Biden’s plan includes price controls. Last month, at the 11th hour, the FCC slightly softened its proposal to use its Title II proceeding to regulate broadband rates. Now we know why. The Section 60506 order that the FCC will vote on next week expressly states that the FCC can use it to regulate broadband pricing and even an ISP’s profitability. Title II is no longer necessary to achieve that end.
But the Section 60506 rules do more than that. The FCC arrogates to itself the power to review and determine the lawfulness of promotional pricing and discounts. It even puts the use of credit checks squarely in the crosshairs. Of course, Congress did not give the FCC the power to do any of this; the agency just creates it out of whole cloth.
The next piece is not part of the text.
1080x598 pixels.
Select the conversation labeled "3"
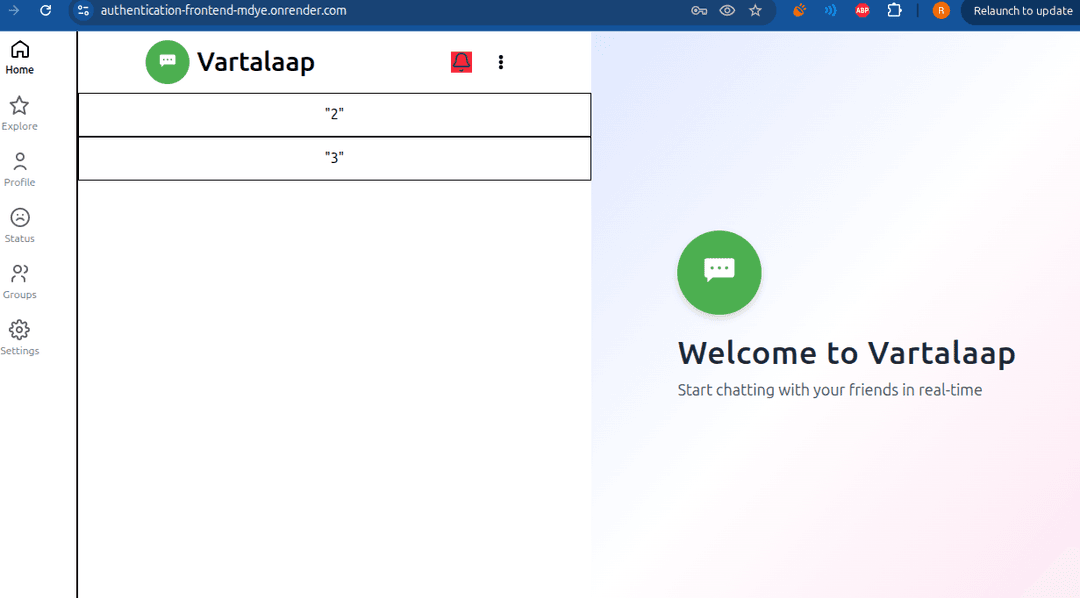[334, 158]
Biden’s plan adopts an expansive and disfavored theory of liability that Congress neither directed nor authorized the FCC to adopt. Section 60506 of the Infrastructure Act speaks in brief and straightforward terms: It states that it is the policy of the United States that, insofar as technically and economically feasible, subscribers should benefit from equal access to broadband.
Section 60506 then directs the FCC to adopt rules that facilitate equal access to broadband (again, to the extent technically and economically feasible) and to prevent and eliminate “digital discrimination” based on income level, race, ethnicity, color, religion, or national origin.
After nearly two years and several rounds of comments, the FCC’s draft order concludes that “there is little or no evidence” in the agency’s record to even indicate that there has been any intentional discrimination in the broadband market within the meaning of the statute. But instead of proceeding with forward-looking rules on that basis, the FCC—at Biden’s direction—reads an expansive and disfavored theory of liability into the law that exists nowhere in the statutory text.
Even in the absence of any evidence of intentional discrimination, the Biden plan states the FCC can impose potentially unbounded liability if the agency finds that some act or even failure to act happened to result in a disparate impact based on the FCC’s own judgment.
Reading this theory of liability into the law conflicts with the Supreme Court’s civil rights precedent. The FCC should not adopt it.
In the end, the FCC could have adopted rules that lawfully and faithfully implemented Congress’ decisions in the Infrastructure Act. The FCC could have taken concrete steps that would have extended high-speed internet services to more Americans. In fact, the FCC cites a few such actions in its draft order that were raised in the record—including eliminating government-imposed barriers and regulatory red tape that have been slowing down broadband builds.
But instead of going that route, the FCC opts for this ideological approach instead.